Task description: Reproduce the listing below with every occurrence of "How do I perform" changed to "How can I complete" and nothing else altered.

Input records:
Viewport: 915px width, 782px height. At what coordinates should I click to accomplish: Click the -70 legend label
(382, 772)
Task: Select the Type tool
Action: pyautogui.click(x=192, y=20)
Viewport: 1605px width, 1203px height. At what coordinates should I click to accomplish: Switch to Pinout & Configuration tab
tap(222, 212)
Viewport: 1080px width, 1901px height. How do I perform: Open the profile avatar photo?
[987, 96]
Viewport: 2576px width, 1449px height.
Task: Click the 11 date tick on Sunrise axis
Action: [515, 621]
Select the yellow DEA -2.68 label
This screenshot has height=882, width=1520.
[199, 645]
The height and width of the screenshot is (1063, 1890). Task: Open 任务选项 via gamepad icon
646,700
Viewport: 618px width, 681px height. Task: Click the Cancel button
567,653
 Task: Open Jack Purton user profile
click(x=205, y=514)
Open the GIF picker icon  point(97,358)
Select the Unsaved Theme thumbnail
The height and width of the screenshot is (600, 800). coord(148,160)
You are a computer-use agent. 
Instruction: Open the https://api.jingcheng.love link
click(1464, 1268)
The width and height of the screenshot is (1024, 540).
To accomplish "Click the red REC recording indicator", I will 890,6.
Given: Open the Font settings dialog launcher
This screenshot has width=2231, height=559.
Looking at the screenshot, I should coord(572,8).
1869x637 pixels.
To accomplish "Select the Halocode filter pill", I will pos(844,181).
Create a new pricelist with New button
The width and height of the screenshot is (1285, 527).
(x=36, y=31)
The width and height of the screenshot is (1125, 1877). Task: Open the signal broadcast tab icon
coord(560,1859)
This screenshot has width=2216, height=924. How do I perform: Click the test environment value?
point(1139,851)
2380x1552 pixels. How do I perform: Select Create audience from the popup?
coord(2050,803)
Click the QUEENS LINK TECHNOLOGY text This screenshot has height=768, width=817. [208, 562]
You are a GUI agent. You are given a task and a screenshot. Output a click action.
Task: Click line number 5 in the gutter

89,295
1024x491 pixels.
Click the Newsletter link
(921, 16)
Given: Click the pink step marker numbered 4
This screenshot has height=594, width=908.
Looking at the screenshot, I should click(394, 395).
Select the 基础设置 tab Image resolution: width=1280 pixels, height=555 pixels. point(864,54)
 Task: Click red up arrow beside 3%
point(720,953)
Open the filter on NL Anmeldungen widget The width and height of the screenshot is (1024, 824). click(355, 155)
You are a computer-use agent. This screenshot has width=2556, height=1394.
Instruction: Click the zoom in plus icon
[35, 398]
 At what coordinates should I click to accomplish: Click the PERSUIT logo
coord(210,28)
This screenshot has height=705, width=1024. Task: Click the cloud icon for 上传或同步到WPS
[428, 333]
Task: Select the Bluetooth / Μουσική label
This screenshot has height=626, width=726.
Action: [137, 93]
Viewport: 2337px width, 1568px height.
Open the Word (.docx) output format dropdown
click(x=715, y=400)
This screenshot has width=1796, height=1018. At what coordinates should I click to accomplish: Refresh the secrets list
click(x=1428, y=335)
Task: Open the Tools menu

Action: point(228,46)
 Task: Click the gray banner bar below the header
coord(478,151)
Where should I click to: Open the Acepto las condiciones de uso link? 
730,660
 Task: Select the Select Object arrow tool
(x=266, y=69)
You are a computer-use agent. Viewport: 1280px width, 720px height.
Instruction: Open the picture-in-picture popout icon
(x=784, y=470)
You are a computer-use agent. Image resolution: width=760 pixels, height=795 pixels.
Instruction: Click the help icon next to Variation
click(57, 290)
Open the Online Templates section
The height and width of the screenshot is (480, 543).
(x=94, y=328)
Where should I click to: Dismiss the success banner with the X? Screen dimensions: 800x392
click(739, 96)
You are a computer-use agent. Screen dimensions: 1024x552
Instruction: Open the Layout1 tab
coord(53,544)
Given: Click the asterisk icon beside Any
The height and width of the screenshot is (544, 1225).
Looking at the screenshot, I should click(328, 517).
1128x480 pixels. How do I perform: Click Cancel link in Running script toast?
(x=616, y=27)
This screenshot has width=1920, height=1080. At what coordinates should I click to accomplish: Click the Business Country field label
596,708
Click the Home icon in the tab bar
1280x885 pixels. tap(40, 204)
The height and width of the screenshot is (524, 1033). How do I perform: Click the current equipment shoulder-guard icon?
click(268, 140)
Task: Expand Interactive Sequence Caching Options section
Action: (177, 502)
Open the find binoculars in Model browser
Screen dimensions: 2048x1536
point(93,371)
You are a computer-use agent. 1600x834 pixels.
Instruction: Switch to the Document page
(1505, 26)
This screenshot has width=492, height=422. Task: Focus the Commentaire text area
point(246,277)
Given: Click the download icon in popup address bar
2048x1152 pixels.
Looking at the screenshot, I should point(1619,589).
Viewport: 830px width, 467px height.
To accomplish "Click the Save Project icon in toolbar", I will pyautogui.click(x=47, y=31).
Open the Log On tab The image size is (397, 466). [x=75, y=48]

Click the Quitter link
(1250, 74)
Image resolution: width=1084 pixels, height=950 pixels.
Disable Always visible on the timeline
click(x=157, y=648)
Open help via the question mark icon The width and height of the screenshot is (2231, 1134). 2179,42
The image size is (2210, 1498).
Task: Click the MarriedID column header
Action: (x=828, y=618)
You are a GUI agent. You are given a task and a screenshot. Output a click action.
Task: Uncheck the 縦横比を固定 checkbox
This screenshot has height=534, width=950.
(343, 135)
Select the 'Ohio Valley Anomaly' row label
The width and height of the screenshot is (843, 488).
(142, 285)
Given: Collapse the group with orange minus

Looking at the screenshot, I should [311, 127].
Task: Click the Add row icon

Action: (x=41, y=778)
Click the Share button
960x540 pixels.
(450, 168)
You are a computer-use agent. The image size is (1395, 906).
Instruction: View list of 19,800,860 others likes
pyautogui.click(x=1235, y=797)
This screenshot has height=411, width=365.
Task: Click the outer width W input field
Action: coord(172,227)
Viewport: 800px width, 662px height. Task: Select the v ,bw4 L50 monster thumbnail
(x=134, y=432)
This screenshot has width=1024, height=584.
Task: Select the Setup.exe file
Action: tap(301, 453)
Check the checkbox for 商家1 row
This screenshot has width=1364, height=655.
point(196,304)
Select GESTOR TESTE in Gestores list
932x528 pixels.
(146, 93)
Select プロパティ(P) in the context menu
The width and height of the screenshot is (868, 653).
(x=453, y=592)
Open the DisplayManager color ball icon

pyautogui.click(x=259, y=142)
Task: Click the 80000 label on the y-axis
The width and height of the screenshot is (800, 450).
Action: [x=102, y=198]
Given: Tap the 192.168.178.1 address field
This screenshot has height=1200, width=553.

Complete output:
Viewport: 915px width, 782px height. At what coordinates should I click to accomplish: Click the -70 legend label
(382, 772)
Task: Select the Type tool
Action: pyautogui.click(x=192, y=20)
Viewport: 1605px width, 1203px height. At what coordinates should I click to accomplish: Switch to Pinout & Configuration tab
tap(222, 212)
Viewport: 1080px width, 1901px height. How can I complete: Open the profile avatar photo?
[987, 96]
Viewport: 2576px width, 1449px height.
Task: Click the 11 date tick on Sunrise axis
Action: [515, 621]
Select the yellow DEA -2.68 label
This screenshot has height=882, width=1520.
[199, 645]
The height and width of the screenshot is (1063, 1890). Task: Open 任务选项 via gamepad icon
646,700
Viewport: 618px width, 681px height. Task: Click the Cancel button
567,653
 Task: Open Jack Purton user profile
click(x=205, y=514)
Open the GIF picker icon  point(97,358)
Select the Unsaved Theme thumbnail
The height and width of the screenshot is (600, 800). coord(148,160)
You are a computer-use agent. 
Instruction: Open the https://api.jingcheng.love link
click(1464, 1268)
The width and height of the screenshot is (1024, 540).
To accomplish "Click the red REC recording indicator", I will 890,6.
Given: Open the Font settings dialog launcher
This screenshot has width=2231, height=559.
Looking at the screenshot, I should coord(572,8).
1869x637 pixels.
To accomplish "Select the Halocode filter pill", I will pos(844,181).
Create a new pricelist with New button
The width and height of the screenshot is (1285, 527).
(x=36, y=31)
The width and height of the screenshot is (1125, 1877). Task: Open the signal broadcast tab icon
coord(560,1859)
This screenshot has width=2216, height=924. How can I complete: Click the test environment value?
point(1139,851)
2380x1552 pixels. How can I complete: Select Create audience from the popup?
coord(2050,803)
Click the QUEENS LINK TECHNOLOGY text This screenshot has height=768, width=817. [208, 562]
You are a GUI agent. You are given a task and a screenshot. Output a click action.
Task: Click line number 5 in the gutter

89,295
1024x491 pixels.
Click the Newsletter link
(921, 16)
Given: Click the pink step marker numbered 4
This screenshot has height=594, width=908.
Looking at the screenshot, I should click(394, 395).
Select the 基础设置 tab Image resolution: width=1280 pixels, height=555 pixels. point(864,54)
 Task: Click red up arrow beside 3%
point(720,953)
Open the filter on NL Anmeldungen widget The width and height of the screenshot is (1024, 824). click(355, 155)
You are a computer-use agent. This screenshot has width=2556, height=1394.
Instruction: Click the zoom in plus icon
[35, 398]
 At what coordinates should I click to accomplish: Click the PERSUIT logo
coord(210,28)
This screenshot has height=705, width=1024. Task: Click the cloud icon for 上传或同步到WPS
[428, 333]
Task: Select the Bluetooth / Μουσική label
This screenshot has height=626, width=726.
Action: [137, 93]
Viewport: 2337px width, 1568px height.
Open the Word (.docx) output format dropdown
click(x=715, y=400)
This screenshot has width=1796, height=1018. At what coordinates should I click to accomplish: Refresh the secrets list
click(x=1428, y=335)
Task: Open the Tools menu

Action: point(228,46)
 Task: Click the gray banner bar below the header
coord(478,151)
Where should I click to: Open the Acepto las condiciones de uso link? 
730,660
 Task: Select the Select Object arrow tool
(x=266, y=69)
You are a computer-use agent. Viewport: 1280px width, 720px height.
Instruction: Open the picture-in-picture popout icon
(x=784, y=470)
You are a computer-use agent. Image resolution: width=760 pixels, height=795 pixels.
Instruction: Click the help icon next to Variation
click(57, 290)
Open the Online Templates section
The height and width of the screenshot is (480, 543).
(x=94, y=328)
Where should I click to: Dismiss the success banner with the X? Screen dimensions: 800x392
click(739, 96)
You are a computer-use agent. Screen dimensions: 1024x552
Instruction: Open the Layout1 tab
coord(53,544)
Given: Click the asterisk icon beside Any
The height and width of the screenshot is (544, 1225).
Looking at the screenshot, I should click(328, 517).
1128x480 pixels. How can I complete: Click Cancel link in Running script toast?
(x=616, y=27)
This screenshot has width=1920, height=1080. At what coordinates should I click to accomplish: Click the Business Country field label
596,708
Click the Home icon in the tab bar
1280x885 pixels. tap(40, 204)
The height and width of the screenshot is (524, 1033). How can I complete: Click the current equipment shoulder-guard icon?
click(268, 140)
Task: Expand Interactive Sequence Caching Options section
Action: (177, 502)
Open the find binoculars in Model browser
Screen dimensions: 2048x1536
point(93,371)
You are a computer-use agent. 1600x834 pixels.
Instruction: Switch to the Document page
(1505, 26)
This screenshot has width=492, height=422. Task: Focus the Commentaire text area
point(246,277)
Given: Click the download icon in popup address bar
2048x1152 pixels.
Looking at the screenshot, I should point(1619,589).
Viewport: 830px width, 467px height.
To accomplish "Click the Save Project icon in toolbar", I will pyautogui.click(x=47, y=31).
Open the Log On tab The image size is (397, 466). [x=75, y=48]

Click the Quitter link
(1250, 74)
Image resolution: width=1084 pixels, height=950 pixels.
Disable Always visible on the timeline
click(x=157, y=648)
Open help via the question mark icon The width and height of the screenshot is (2231, 1134). 2179,42
The image size is (2210, 1498).
Task: Click the MarriedID column header
Action: (x=828, y=618)
You are a GUI agent. You are given a task and a screenshot. Output a click action.
Task: Uncheck the 縦横比を固定 checkbox
This screenshot has height=534, width=950.
(343, 135)
Select the 'Ohio Valley Anomaly' row label
The width and height of the screenshot is (843, 488).
(142, 285)
Given: Collapse the group with orange minus

Looking at the screenshot, I should [311, 127].
Task: Click the Add row icon

Action: (x=41, y=778)
Click the Share button
960x540 pixels.
(450, 168)
You are a computer-use agent. The image size is (1395, 906).
Instruction: View list of 19,800,860 others likes
pyautogui.click(x=1235, y=797)
This screenshot has height=411, width=365.
Task: Click the outer width W input field
Action: coord(172,227)
Viewport: 800px width, 662px height. Task: Select the v ,bw4 L50 monster thumbnail
(x=134, y=432)
This screenshot has width=1024, height=584.
Task: Select the Setup.exe file
Action: tap(301, 453)
Check the checkbox for 商家1 row
This screenshot has width=1364, height=655.
point(196,304)
Select GESTOR TESTE in Gestores list
932x528 pixels.
(146, 93)
Select プロパティ(P) in the context menu
The width and height of the screenshot is (868, 653).
(x=453, y=592)
Open the DisplayManager color ball icon

pyautogui.click(x=259, y=142)
Task: Click the 80000 label on the y-axis
The width and height of the screenshot is (800, 450).
Action: [x=102, y=198]
Given: Tap the 192.168.178.1 address field
This screenshot has height=1200, width=553.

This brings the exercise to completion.